L’élément principal de la personnalité d’une moto est son moteur. Pour la Rocker, il s’agit du moteur principal de la gamme Harley, le Twin Cam 96B, refroidi par air, bicylindre en V à culbuteurs monté de manière rigide sur un châssis en acier tubulaire. En utilisant ce moteur autour du régime de son couple maxi (2750 tr/min), on obtient un pilotage doux, et de légers ajustements des gaz, même faits à basse vitesse, ne causent pas de montées en régime intempestives comme sur la plupart des motos à injection de carburant. Les vibrations non dérangeantes qui sont présentes aux faibles régimes moteurs deviennent à peine discernables une fois la machine sur la route. Même si les plus hauts régimes permettent d’obtenir un son plus riche, ils n’augmentent pas vraiment les performances, et pire, ils accroissent considérablement le bruit mécanique provenant du dispositif de commande des soupapes.

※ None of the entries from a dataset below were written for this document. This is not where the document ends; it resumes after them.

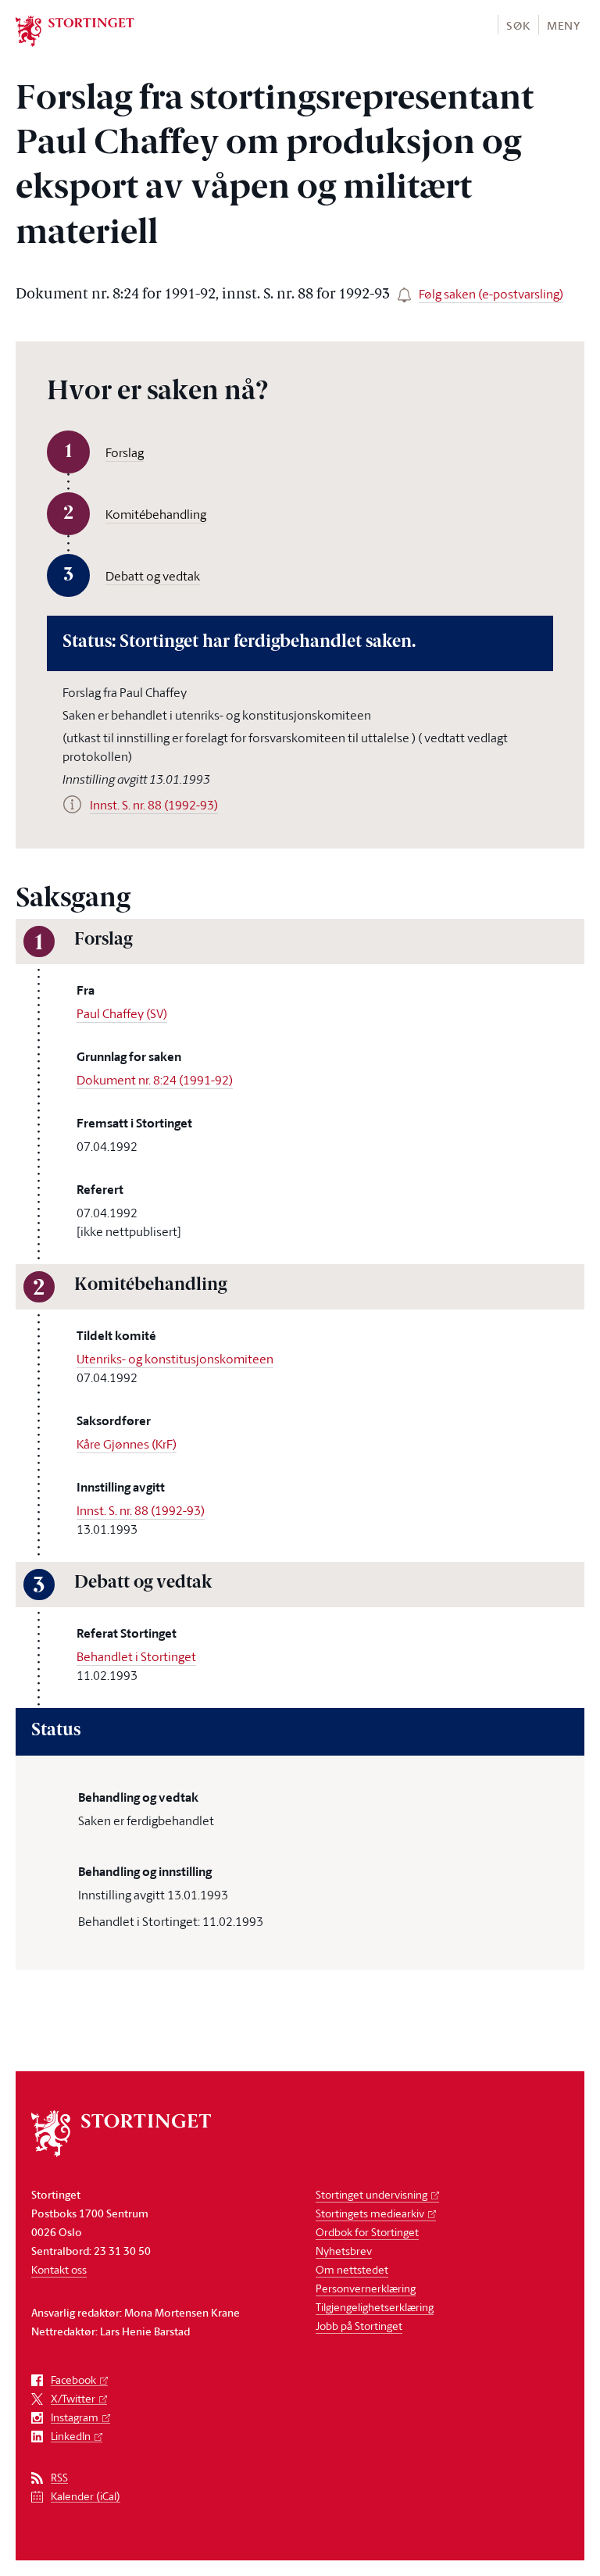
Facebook (73, 2380)
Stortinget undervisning (371, 2194)
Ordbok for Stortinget (367, 2231)
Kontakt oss (59, 2269)
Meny (563, 25)
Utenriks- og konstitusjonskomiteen (175, 1358)
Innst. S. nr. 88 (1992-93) (141, 1510)
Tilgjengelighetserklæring (375, 2306)
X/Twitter (73, 2399)
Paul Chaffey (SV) (122, 1013)
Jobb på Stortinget (359, 2325)
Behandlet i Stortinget (136, 1656)
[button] (518, 24)
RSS (59, 2478)
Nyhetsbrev (344, 2250)
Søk (518, 25)
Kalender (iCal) (85, 2497)
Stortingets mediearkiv (370, 2213)
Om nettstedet (352, 2269)
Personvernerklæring (366, 2288)
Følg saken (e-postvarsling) (491, 293)
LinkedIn (71, 2436)
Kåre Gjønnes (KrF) (127, 1443)
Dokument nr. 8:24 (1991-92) (155, 1079)
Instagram (74, 2418)
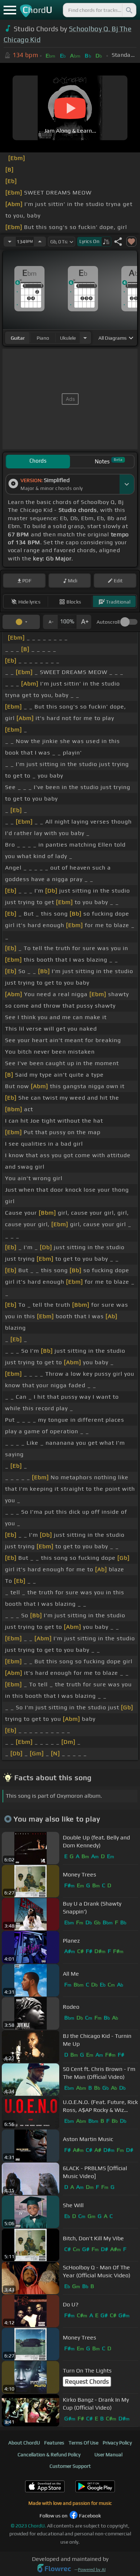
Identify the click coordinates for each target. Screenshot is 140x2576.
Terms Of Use (83, 2443)
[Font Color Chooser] (21, 622)
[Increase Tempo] (40, 242)
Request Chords (87, 2381)
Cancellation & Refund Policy (49, 2454)
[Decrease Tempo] (10, 242)
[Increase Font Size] (84, 622)
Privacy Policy (117, 2443)
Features (54, 2443)
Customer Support (70, 2466)
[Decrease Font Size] (50, 622)
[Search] (128, 10)
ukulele (68, 338)
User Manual (108, 2454)
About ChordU (24, 2443)
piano (43, 338)
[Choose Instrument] (85, 337)
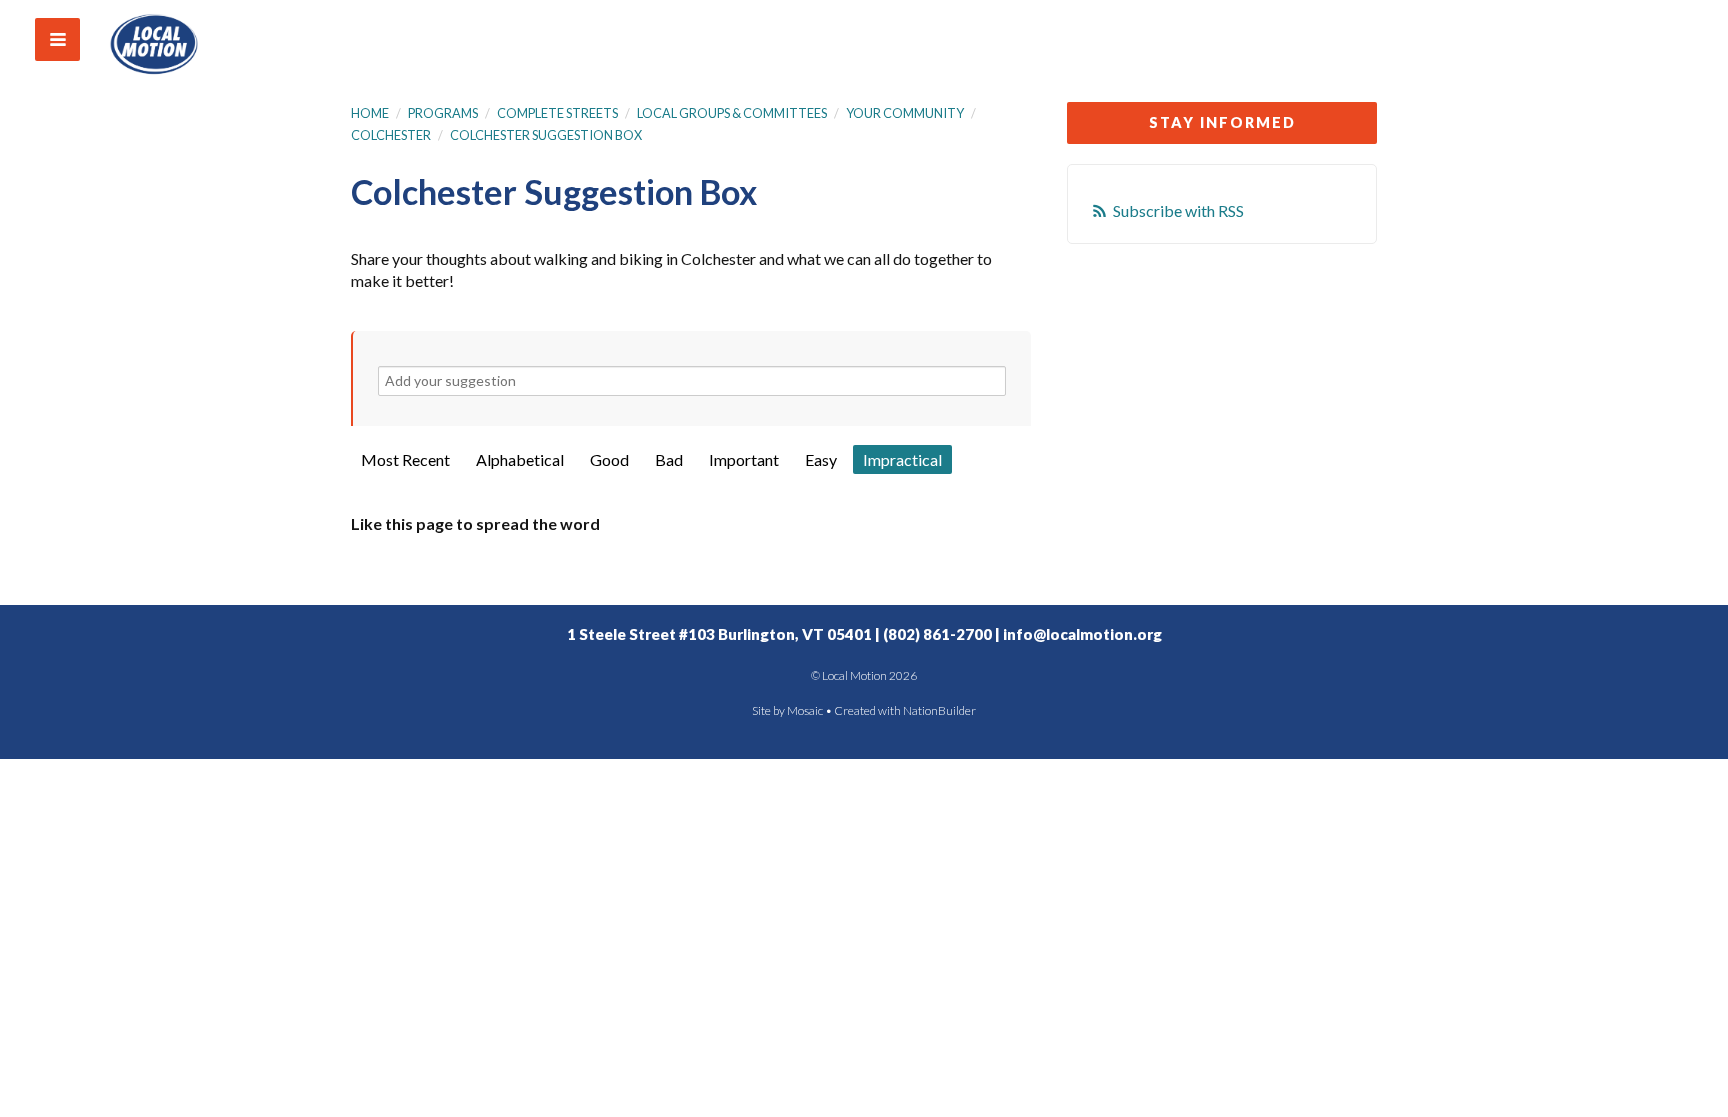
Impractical (902, 459)
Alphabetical (520, 459)
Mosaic (805, 710)
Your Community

Malgré le temps très frais durant notre essai, la chaleur émise par le cylindre arrière de la Harley dans le trafic devint rapidement apparente et nous a fait nous interroger sur le niveau d’inconfort qui pourrait en résulter par une journée de forte chaleur. Le moteur était aussi assez assoiffé avec une consommation moyenne de 6,2 L/100 km (46 mi/gal) lors d’une variété de conditions d’utilisation différentes. La chaleur et l’essence mises à part, le Twin Cam 96B est un moteur capable et souple, avec une puissance adéquate pour toutes les conditions de circulation, mais plus à l’aise dans son rôle principal, celui de cruiser de boulevard. La Harley permettait à l’un de nos essayeurs de relaxer ses tensions nerveuses après une longue journée au bureau.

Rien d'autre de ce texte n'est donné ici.